The man now wanted for second-degree murder is known to police. Max Edwin Tutiven, 39, has convictions ranging from driving offences to assault. He stole gas at least once before, and was wanted on outstanding warrants in both Toronto and Montreal, where police believe he may have fled. A police source told The Globe and Mail Mr. Tutiven has ties to a west-side Toronto gang.
This is not the first time a so-called “gas and dash” has turned deadly. In 2005, the death of Maple Ridge resident Grant De Patie over $12 of gas spurred B.C. legislators to make drivers pay before they pump. Ontario could benefit from the same, said the local MPP, Mike Colle.
Mr. Colle plans to go further: He told The Globe he’ll bring forward a bill to suspend the licence of anyone convicted of gas theft, and ensure gas-station retailers cannot pass the costs of theft to their employees.
Retailers are largely responsible for gas thefts at Shell stations, a company spokesman said on Monday. Ontario law prohibits employers from deducting such thefts or losses from an employee’s pay. But there are ways of getting around this, Mr. Colle said – by giving an employee fewer hours, for example. “There seem to be some of these grey practices. … I’m looking to see if we can put an end to that,” he said. “We have to make the public understand this is not a victimless crime. You’re not stealing from the big oil companies … you’re endangering lives and causing economic grief to someone making $10 an hour.”

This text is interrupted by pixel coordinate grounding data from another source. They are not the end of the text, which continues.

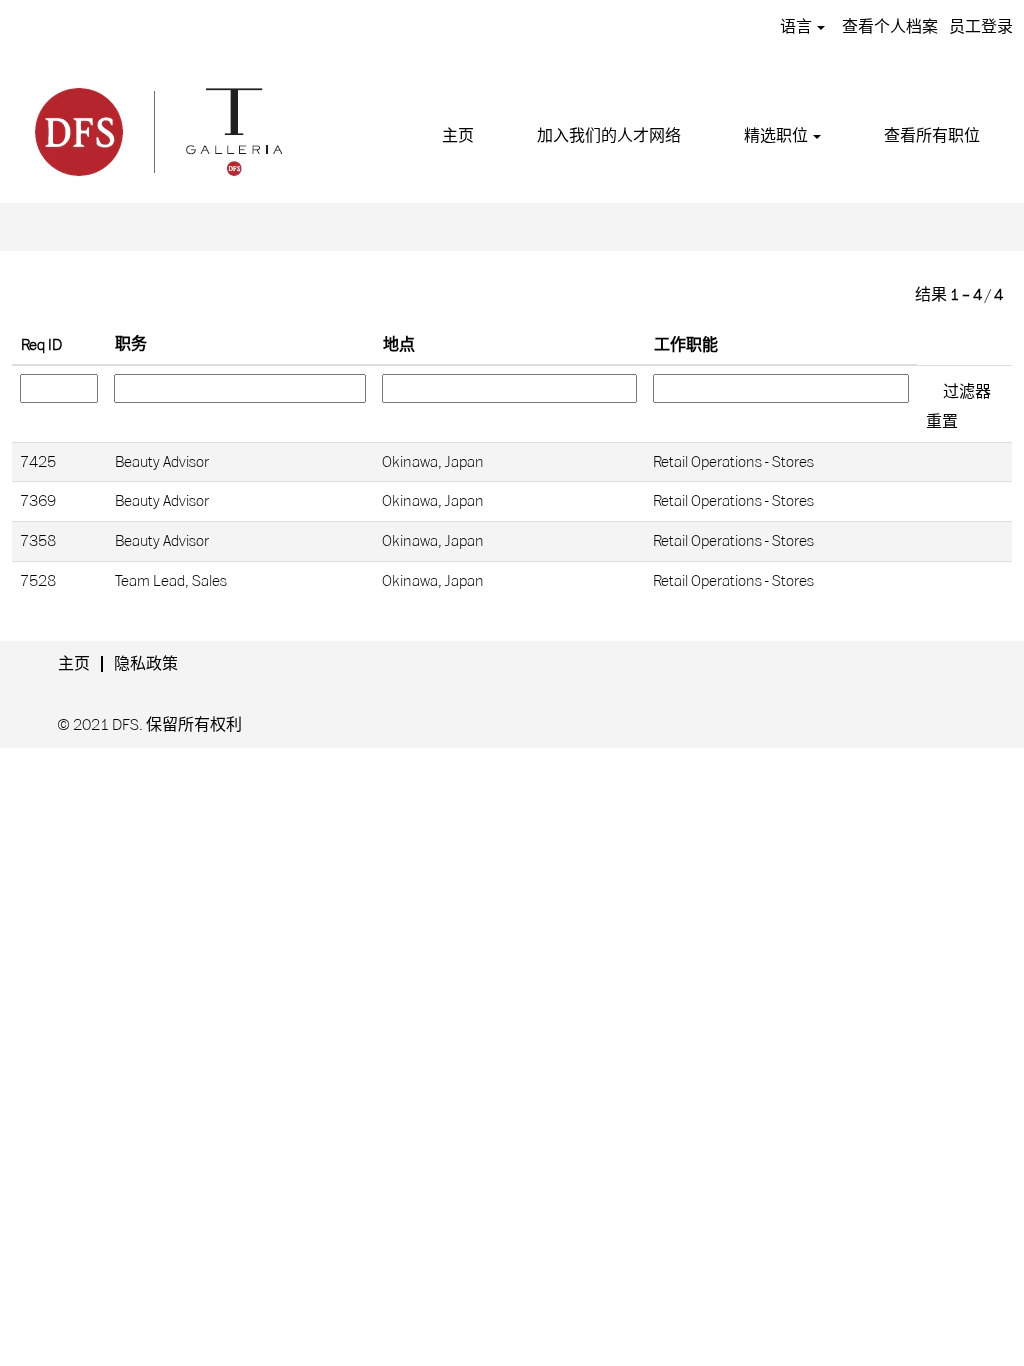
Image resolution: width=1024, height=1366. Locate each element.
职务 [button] (131, 344)
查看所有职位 (932, 136)
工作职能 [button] (686, 345)
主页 (458, 136)
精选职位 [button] (777, 136)
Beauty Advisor (162, 462)
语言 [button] (797, 27)
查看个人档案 (890, 27)
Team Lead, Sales (171, 581)
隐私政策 (146, 664)
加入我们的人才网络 (609, 136)
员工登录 (981, 27)
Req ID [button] (41, 345)
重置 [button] (942, 422)
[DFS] (157, 129)
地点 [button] (399, 345)
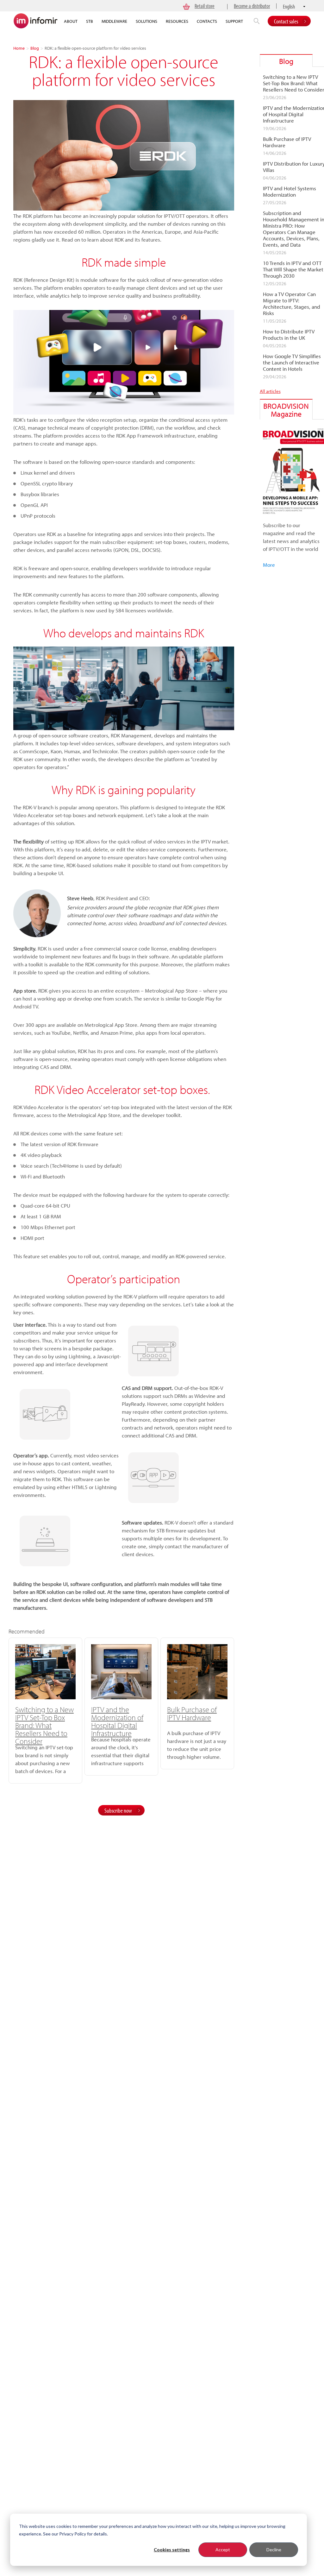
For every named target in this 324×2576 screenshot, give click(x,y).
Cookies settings (172, 2549)
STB (89, 21)
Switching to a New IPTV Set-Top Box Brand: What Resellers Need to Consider (44, 1725)
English (289, 6)
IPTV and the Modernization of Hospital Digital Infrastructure (117, 1721)
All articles (270, 391)
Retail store (205, 5)
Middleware (114, 21)
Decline (273, 2549)
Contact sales (286, 21)
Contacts (207, 21)
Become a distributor (252, 5)
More (269, 564)
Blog (34, 48)
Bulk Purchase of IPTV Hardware (192, 1713)
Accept (222, 2549)
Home (19, 48)
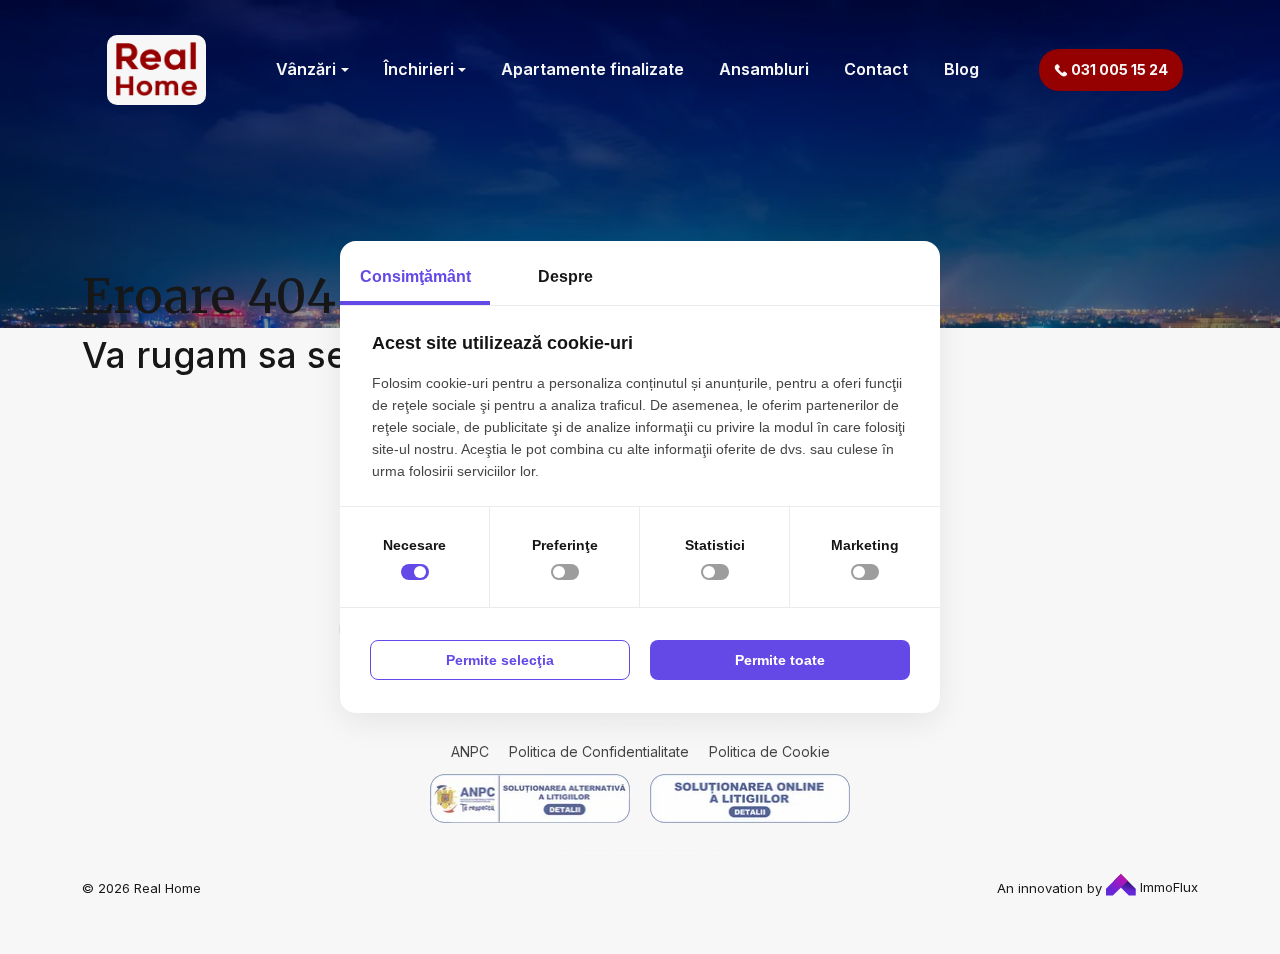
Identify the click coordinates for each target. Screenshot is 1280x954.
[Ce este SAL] (530, 798)
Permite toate (780, 660)
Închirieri (419, 69)
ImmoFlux (1167, 887)
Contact (876, 69)
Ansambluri (764, 69)
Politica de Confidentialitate (599, 751)
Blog (961, 69)
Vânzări (306, 69)
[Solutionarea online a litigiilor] (750, 798)
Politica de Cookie (769, 751)
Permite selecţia (500, 660)
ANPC (470, 751)
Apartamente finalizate (592, 69)
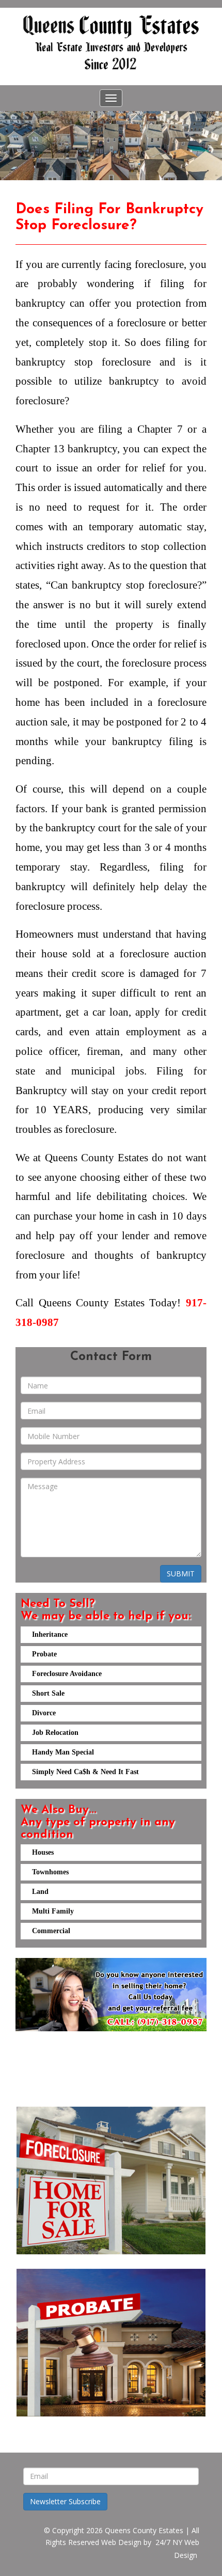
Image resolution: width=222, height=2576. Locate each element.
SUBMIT (181, 1573)
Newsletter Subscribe (65, 2501)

Maz Alibhai, manager of the gas station where Mr. Prajapati worked, said employees are never expected to cover the cost if a driver leaves without paying. “They've all been trained not to chase after cars, they've all been trained to take plates,” he said.
Mr. Colle plans to bring his private member’s bill forward in “the very near future.”
Shreds of red cloth – bits of Mr. Prajapati’s clothes, Ms. Lapenna said – were still embedded in the pavement alongside dark curves of tire marks leading out of the gas station on Monday afternoon. A makeshift memorial of cards and flowers was set up on a hydro pole near where Mr. Prajapati’s body fell. Many of the tokens were from nearby residents.
Mr. Tutiven’s criminal record stretches back more than 18 years. He’s a former associate of John Raposo, who was shot dead on June 18 in Toronto’s Little Italy. Like Mr. Raposo, Mr. Tutiven belonged to the McCormick Boys gang, a police source said on Monday.
Mr. Tutivan was a suspect in a peeping Tom investigation near the University of Toronto six years ago.
Mr. Alibhai remembers how thrilled Mr. Prajapati, originally from India, was to get his Canadian citizenship. He was “like a family member” to many people who worked at the gas station, Mr. Alibhai said, adding that Shell is setting up a trust fund for Mr. Prajapati’s wife and son, who live in Etobicoke. Mr. Prajapati had worked at the station for about three years, he said.
“This has brought sadness to all of us,” he said. “He was one of the finest people.”
Mr. Prajapati had a master’s degree in applied chemistry and spent the six years since he arrived in Canada trying to get a job in his field. “But he was a perfectionist in any job he did,” said his brother-in-law, Hemant Kumar. “But … he was hopeful that one day he would get a job in his field and from then on, everything would be fine.”
Mr. Kumar’s voice wavered when he was asked what will happen to Mr. Prajapati’s wife, Vaishali, who works at a temp agency, and the couple’s 11-year-old son, Rishabh. “I don’t know. I don’t have the guts to ask.”